State how many lines of the records contain the string "agent", and give no other information.

§ Input records
● ● ● ● ● ● ●
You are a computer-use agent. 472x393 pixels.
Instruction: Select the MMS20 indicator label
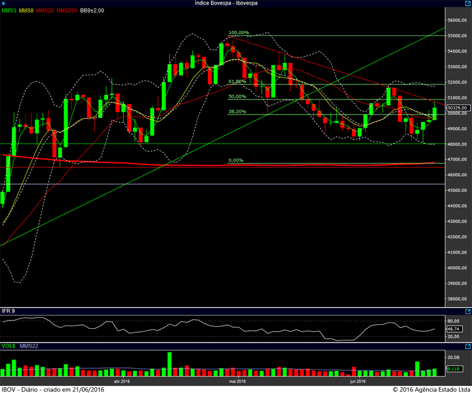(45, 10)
● ● ● ● ● ● ●
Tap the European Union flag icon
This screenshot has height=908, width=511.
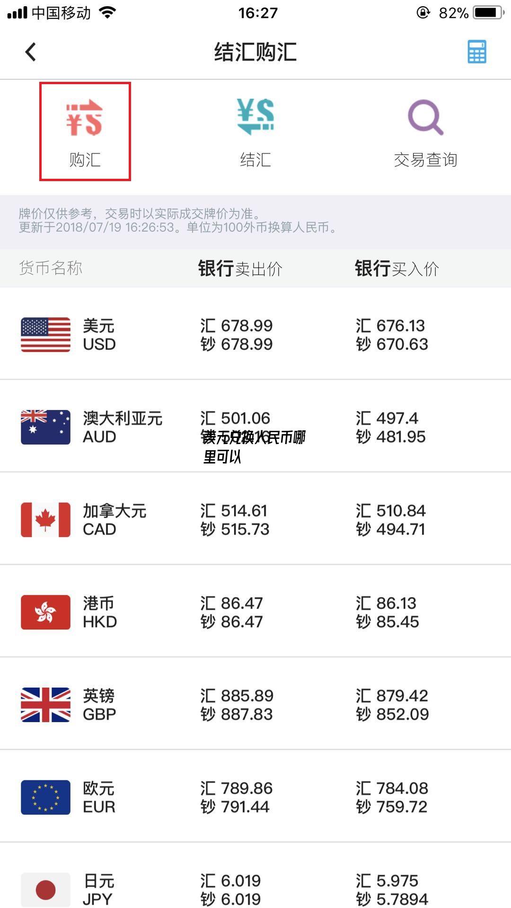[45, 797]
● ● ● ● ● ● ●
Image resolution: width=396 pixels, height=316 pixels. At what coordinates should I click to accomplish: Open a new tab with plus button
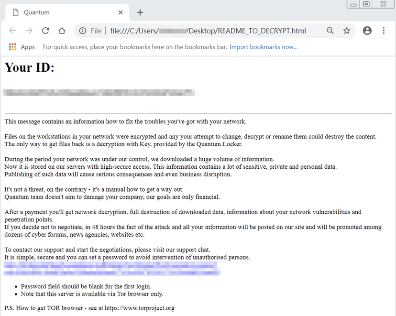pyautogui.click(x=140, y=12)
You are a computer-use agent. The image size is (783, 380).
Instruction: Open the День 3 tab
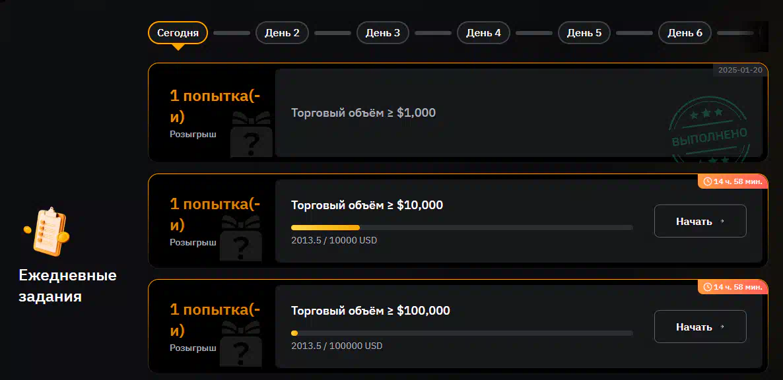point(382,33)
● ● ● ● ● ● ●
§ Completed task
2